● WHAT TO DO
Provide an exact copy of the data, excluding the images.

● DATA FOR REVIEW
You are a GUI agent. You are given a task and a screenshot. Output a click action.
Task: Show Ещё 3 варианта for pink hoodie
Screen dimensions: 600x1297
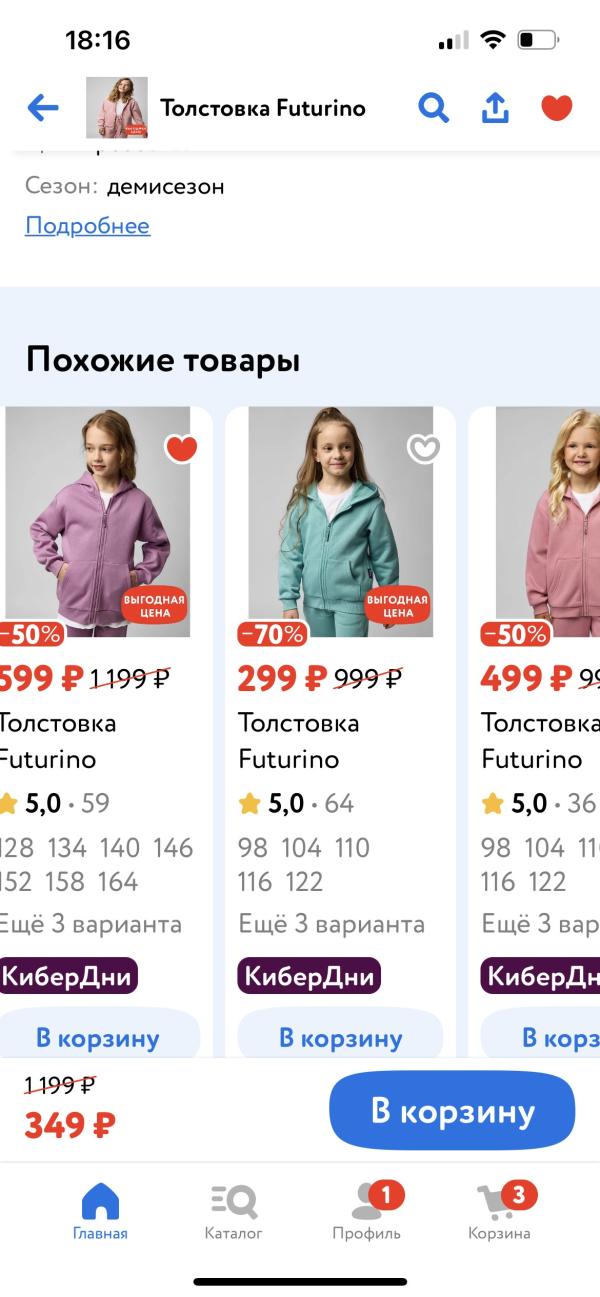540,924
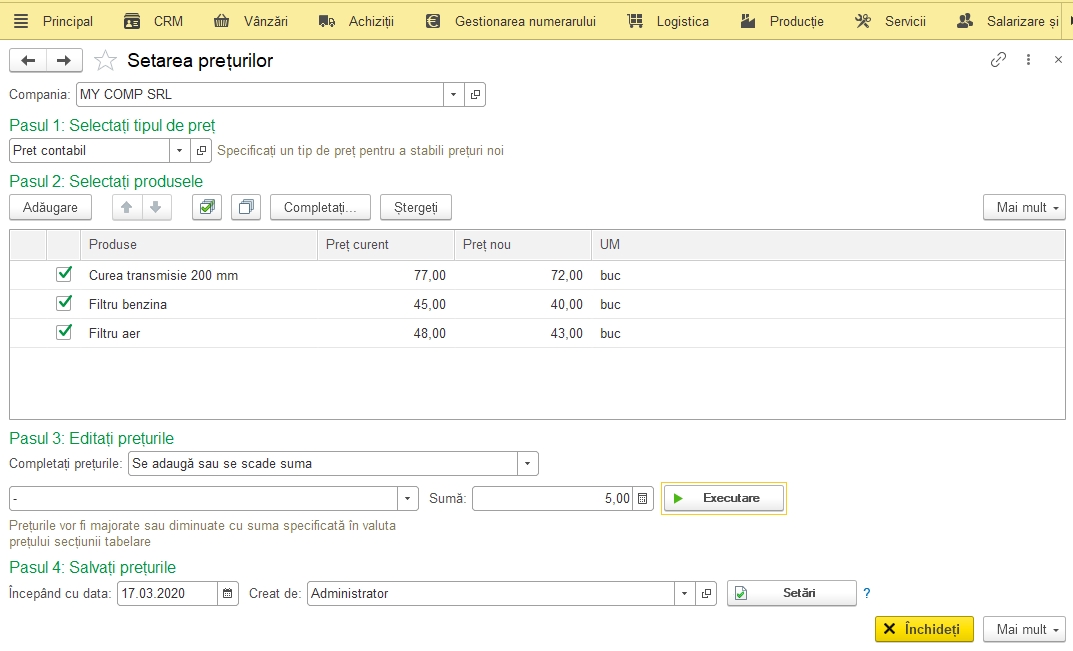Viewport: 1073px width, 651px height.
Task: Uncheck Curea transmisie 200 mm row
Action: (x=64, y=275)
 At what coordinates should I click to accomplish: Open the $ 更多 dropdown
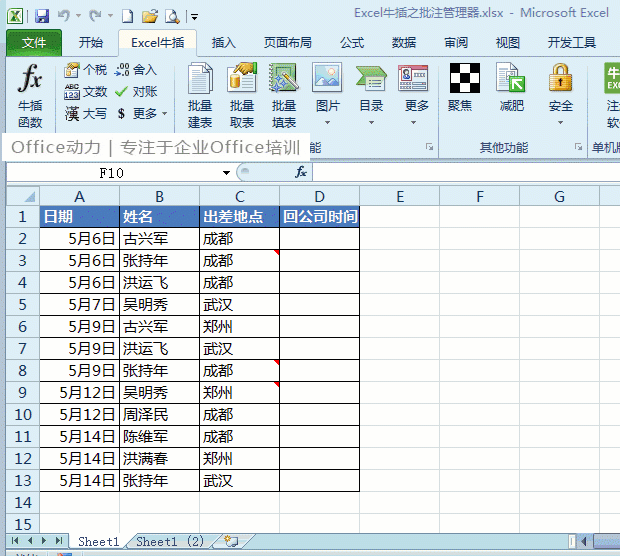click(141, 114)
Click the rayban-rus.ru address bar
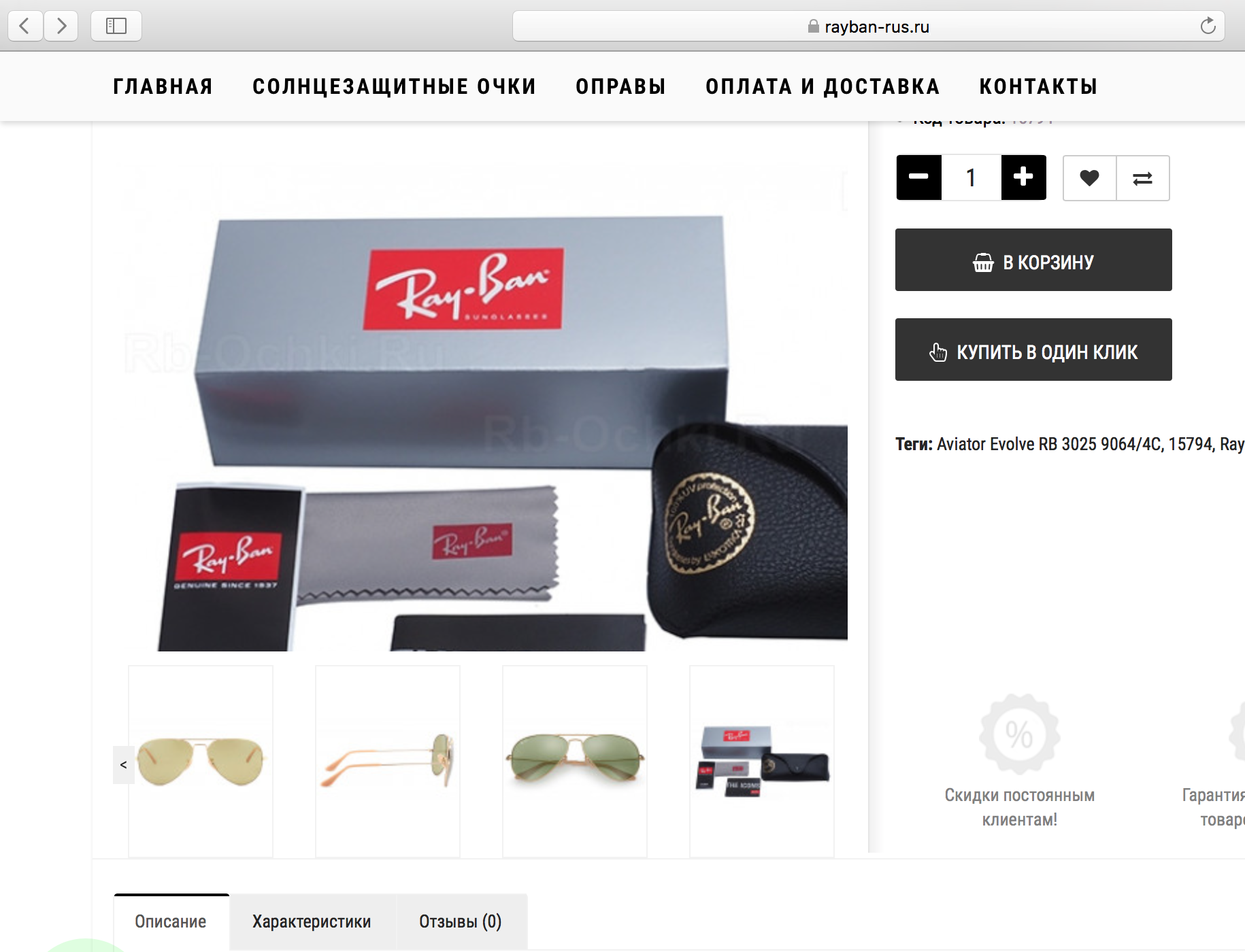The image size is (1245, 952). coord(869,26)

● TASK RESPONSE
You are a GUI agent. You are given a task and a screenshot. Output a click action.
Task: Show Ещё 3 варианта for pink hoodie
Screen dimensions: 600x1297
540,924
Viewport: 1073px width, 651px height.
Task: Uncheck Curea transmisie 200 mm row
Action: (x=64, y=275)
 At what coordinates should I click to accomplish: Open the $ 更多 dropdown
click(141, 114)
Click the rayban-rus.ru address bar
The image size is (1245, 952). coord(869,26)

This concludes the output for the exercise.